## Saved entries:

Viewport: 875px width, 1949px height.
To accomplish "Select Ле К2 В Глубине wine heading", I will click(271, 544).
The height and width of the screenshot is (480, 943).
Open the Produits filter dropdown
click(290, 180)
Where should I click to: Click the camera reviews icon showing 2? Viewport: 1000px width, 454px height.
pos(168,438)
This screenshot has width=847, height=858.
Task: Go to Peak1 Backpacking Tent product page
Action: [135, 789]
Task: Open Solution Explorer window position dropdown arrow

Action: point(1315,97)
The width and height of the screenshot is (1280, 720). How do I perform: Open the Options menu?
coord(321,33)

## Task directions:
Rewrite every line of the items above as a JSON list of strings, with one string per line and no blank lines.

## Task response:
[
  "Viewport: 875px width, 1949px height.",
  "To accomplish \"Select Ле К2 В Глубине wine heading\", I will click(271, 544).",
  "The height and width of the screenshot is (480, 943).",
  "Open the Produits filter dropdown",
  "click(290, 180)",
  "Where should I click to: Click the camera reviews icon showing 2? Viewport: 1000px width, 454px height.",
  "pos(168,438)",
  "This screenshot has width=847, height=858.",
  "Task: Go to Peak1 Backpacking Tent product page",
  "Action: [135, 789]",
  "Task: Open Solution Explorer window position dropdown arrow",
  "Action: point(1315,97)",
  "The width and height of the screenshot is (1280, 720). How do I perform: Open the Options menu?",
  "coord(321,33)"
]